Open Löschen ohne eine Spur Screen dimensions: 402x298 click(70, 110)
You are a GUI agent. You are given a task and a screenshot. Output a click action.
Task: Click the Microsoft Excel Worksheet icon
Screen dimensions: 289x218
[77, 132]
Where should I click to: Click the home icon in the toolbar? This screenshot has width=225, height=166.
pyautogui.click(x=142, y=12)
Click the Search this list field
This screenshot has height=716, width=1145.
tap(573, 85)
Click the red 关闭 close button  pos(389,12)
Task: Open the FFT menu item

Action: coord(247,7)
--
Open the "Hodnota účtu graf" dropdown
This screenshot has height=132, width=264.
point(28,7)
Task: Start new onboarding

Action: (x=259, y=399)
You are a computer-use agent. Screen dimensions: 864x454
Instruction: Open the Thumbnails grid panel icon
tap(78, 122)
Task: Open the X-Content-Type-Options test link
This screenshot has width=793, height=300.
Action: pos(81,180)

→ **Brief**
Number of lines containing the word "agent" in the material above: report this figure and nothing more.

→ **Answer for this exercise**
2